Should the Founder’s Son Be the C.E.O.?
The William Wrigley Jr. Co., which sells mostly chewing gum, named a new CEO yesterday, and in at least one significant way he is different from every CEO that Wrigley has ever had: he is not a Wrigley. The new CEO is William D. Perez, who has also run S.C. Johnson & Co. (another family company) and, for a short time, Nike (which Phil Knight sort of thinks of as a family company). Perez is the first non-family CEO of Wrigley in the company’s 115 years; Bill Wrigley Jr. will become executive chairman, with Wrigley and Perez both reporting to the board.
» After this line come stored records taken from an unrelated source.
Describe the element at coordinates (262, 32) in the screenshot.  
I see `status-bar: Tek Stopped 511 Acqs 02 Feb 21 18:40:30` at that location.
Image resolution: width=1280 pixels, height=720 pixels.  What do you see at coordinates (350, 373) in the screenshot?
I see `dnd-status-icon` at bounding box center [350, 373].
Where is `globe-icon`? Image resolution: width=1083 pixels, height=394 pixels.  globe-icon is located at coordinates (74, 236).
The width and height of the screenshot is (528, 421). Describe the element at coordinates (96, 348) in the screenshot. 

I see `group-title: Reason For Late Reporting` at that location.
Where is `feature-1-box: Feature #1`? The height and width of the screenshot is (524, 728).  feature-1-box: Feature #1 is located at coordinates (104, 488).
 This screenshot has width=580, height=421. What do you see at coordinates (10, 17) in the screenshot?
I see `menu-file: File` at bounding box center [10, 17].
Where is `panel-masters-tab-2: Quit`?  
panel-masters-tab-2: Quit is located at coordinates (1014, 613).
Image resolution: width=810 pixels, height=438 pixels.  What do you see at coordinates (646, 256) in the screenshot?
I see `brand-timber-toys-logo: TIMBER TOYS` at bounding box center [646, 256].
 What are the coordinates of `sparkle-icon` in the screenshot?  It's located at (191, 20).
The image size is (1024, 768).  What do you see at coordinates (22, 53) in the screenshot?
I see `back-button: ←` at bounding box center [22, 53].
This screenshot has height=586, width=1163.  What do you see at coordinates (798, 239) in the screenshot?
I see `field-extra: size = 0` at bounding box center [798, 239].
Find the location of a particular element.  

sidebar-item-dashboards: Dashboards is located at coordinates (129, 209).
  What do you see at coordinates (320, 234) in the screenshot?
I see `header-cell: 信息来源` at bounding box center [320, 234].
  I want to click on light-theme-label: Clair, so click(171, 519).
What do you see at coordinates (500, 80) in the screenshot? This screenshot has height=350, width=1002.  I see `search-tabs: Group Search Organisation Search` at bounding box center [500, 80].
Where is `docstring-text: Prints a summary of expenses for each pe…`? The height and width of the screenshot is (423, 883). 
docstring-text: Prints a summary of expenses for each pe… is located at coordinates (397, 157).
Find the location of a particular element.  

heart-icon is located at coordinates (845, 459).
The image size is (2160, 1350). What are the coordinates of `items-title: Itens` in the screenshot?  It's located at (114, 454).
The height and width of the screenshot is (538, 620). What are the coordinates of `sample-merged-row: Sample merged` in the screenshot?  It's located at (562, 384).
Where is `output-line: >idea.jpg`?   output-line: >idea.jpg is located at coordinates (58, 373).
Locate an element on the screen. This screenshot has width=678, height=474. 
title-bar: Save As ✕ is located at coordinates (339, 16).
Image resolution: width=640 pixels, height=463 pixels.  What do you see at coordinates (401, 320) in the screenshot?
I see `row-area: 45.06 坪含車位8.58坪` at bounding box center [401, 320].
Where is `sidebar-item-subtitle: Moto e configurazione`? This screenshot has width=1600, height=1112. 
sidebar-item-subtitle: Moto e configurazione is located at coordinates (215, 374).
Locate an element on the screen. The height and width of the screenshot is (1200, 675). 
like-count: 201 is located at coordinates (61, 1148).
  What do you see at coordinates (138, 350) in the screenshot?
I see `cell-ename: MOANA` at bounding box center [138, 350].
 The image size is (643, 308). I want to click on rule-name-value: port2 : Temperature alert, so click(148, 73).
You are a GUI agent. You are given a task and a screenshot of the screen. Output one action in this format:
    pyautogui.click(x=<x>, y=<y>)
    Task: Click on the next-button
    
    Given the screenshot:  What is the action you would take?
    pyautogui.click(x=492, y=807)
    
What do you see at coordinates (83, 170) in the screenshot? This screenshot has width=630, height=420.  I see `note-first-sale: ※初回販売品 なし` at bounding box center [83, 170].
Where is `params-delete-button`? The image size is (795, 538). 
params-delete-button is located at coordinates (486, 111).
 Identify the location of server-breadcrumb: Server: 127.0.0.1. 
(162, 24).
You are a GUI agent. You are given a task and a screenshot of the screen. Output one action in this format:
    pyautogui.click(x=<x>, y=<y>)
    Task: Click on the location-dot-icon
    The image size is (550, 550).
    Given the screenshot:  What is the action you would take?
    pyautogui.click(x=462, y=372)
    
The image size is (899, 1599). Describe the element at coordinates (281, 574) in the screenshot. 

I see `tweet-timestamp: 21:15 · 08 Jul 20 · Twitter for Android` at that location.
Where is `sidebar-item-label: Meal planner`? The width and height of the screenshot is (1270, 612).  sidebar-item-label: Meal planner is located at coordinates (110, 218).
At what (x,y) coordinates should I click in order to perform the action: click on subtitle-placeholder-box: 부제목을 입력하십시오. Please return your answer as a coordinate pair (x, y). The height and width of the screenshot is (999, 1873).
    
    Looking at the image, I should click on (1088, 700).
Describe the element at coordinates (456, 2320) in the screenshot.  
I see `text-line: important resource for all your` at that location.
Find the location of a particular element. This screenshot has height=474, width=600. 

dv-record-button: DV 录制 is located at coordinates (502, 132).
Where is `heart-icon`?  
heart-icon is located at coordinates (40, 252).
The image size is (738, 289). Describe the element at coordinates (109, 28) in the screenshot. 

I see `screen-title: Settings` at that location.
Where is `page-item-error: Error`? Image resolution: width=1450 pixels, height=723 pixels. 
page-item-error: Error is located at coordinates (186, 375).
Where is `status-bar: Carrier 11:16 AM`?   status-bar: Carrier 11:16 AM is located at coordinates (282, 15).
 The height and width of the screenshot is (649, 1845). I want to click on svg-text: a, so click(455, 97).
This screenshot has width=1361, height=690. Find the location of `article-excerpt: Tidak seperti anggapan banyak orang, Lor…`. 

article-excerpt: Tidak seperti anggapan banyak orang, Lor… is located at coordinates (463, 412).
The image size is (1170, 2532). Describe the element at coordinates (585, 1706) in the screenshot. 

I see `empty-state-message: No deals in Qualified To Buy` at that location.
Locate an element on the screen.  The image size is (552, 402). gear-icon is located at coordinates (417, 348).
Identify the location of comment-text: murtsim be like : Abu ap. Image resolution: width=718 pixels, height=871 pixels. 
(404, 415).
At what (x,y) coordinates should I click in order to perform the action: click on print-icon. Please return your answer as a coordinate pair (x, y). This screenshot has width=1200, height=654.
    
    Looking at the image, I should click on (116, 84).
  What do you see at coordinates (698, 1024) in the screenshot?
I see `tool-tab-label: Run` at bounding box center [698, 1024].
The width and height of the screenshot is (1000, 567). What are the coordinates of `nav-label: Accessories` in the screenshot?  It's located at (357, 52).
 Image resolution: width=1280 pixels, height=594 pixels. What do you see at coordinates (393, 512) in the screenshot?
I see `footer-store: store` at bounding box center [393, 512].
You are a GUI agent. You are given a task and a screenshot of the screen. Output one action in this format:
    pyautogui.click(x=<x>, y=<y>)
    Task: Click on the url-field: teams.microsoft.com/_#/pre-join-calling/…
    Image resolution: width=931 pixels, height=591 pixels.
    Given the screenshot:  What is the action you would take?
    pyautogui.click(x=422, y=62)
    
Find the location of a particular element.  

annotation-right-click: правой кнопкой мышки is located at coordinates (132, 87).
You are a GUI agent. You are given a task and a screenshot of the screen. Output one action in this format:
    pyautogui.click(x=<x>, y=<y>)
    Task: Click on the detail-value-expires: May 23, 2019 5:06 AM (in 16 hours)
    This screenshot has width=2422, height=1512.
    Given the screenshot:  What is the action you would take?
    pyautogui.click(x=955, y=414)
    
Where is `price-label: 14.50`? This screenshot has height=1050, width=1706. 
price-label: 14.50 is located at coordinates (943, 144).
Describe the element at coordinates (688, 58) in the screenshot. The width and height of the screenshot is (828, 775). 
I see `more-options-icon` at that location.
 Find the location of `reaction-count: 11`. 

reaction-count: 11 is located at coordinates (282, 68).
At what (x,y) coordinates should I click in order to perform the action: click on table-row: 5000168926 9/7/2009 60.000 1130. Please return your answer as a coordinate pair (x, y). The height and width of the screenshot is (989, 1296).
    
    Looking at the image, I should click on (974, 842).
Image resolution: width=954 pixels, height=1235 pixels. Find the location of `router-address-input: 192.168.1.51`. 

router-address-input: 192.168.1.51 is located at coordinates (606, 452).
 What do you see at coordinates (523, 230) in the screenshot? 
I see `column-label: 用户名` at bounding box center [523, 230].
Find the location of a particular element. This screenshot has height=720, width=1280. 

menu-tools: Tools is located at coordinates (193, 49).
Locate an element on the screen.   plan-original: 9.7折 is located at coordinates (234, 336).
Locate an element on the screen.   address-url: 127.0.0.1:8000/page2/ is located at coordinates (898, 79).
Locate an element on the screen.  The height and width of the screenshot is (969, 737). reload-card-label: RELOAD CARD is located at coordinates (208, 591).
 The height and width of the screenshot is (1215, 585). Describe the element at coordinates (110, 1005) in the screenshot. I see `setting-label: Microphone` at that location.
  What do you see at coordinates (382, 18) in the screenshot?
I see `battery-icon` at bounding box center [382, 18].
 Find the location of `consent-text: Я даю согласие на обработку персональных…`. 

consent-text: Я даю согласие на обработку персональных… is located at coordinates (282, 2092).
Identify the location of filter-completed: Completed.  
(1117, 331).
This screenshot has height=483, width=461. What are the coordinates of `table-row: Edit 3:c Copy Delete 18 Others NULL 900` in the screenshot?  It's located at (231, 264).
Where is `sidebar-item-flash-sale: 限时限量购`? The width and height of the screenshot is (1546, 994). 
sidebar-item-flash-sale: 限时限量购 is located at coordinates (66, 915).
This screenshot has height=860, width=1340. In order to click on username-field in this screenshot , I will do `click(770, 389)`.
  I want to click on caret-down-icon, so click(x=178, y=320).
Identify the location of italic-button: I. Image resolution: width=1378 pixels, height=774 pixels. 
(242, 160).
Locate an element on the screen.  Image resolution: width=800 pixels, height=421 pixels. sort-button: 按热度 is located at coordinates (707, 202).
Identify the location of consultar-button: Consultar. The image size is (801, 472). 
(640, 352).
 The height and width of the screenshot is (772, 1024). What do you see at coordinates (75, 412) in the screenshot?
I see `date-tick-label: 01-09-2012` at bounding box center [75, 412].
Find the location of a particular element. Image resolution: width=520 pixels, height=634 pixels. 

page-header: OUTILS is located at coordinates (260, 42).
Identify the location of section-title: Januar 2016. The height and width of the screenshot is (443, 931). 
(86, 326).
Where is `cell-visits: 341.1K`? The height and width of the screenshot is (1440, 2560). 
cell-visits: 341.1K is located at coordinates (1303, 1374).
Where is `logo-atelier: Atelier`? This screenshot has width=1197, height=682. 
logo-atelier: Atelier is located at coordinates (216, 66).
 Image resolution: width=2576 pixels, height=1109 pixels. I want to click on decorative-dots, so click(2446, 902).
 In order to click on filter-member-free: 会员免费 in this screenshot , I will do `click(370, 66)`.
Wall Street apparently liked the new hire, with Wrigley shares closing up 14% for the day (although the announcement coincided with a report of higher third-quarter earnings).
It wasn’t long ago that William Ford Jr. brought in an outside CEO to run his family company. (And seemingly just in time: Ford announced a $5.8 billion quarterly loss today.) On a much smaller scale, there is even talk that the New York Times, which among the most venerable family businesses in the country, may someday soon be run by someone outside the Sulzberger family.
All this has led me to wonder:
1. Is the age of Scion-ology truly on the wane?
2. How much does the C.E.O. actually affect a company’s performance?
3. How do non-family C.E.O.’s compare to family C.E.O.’s?
I don’t know the answer to No. 1, though I am guessing that it is yes, and I am also guessing that some of this blog’s readers can weigh in with worthwhile comments.
There has been a ton of research on No. 2, most of which I believe suggests that a C.E.O.’s performance is not nearly as important as is commonly thought. (This issue has a lot in common with the importance of, say, a baseball manager, discussed a bit here.)
As for No. 3, there is an interesting new paper called “Inside the Family Firm: The Role of Families in Succession Decisions and Performance,” which uses a dataset from Denmark to explore the value of a family C.E.O. vs. a non-family C.E.O. The authors are Morten Bennedsen, Kasper M. Nielsen, Francisco Perez-Gonzalez, and Daniel Wolfenzon. “We find that family successions have a large negative causal impact on firm performance: operating profitability on assets falls by at least four percentage points around CEO transitions,” they write. “Furthermore, we show that family-CEO underperformance is particularly large in fast-growing industries, industries with highly skilled labor force and relatively large firms. Overall, our empirical results demonstrate that professional, non-family CEOs provide extremely valuable services to the organizations they head.”
This jibes with a bunch of anecdotal research I did a few years ago, while I was working on a book about the psychology of money (which I abandoned in order to write Freakonomics, silly me). There is a really interesting and smart family-business consultant named David Bork, who helped hook me up with a number of small and medium-sized family businesses that were in the process of handing off from one generation to the next. As you can imagine, this is an extraordinarily complicated scenario on many fronts. Sometimes, the son (or occasionally the daughter) of the founder was wildly uninterested in running the company but couldn’t bear to tell the father; sometimes the founder was convinced that the son would make a great C.E.O., despite ample evidence to the contrary; and there were many other options, most of them bad. So if it’s that hard an issue with small companies, imagine how much harder it is for a Wrigley or a Ford with all the attendant shareholder and media noise.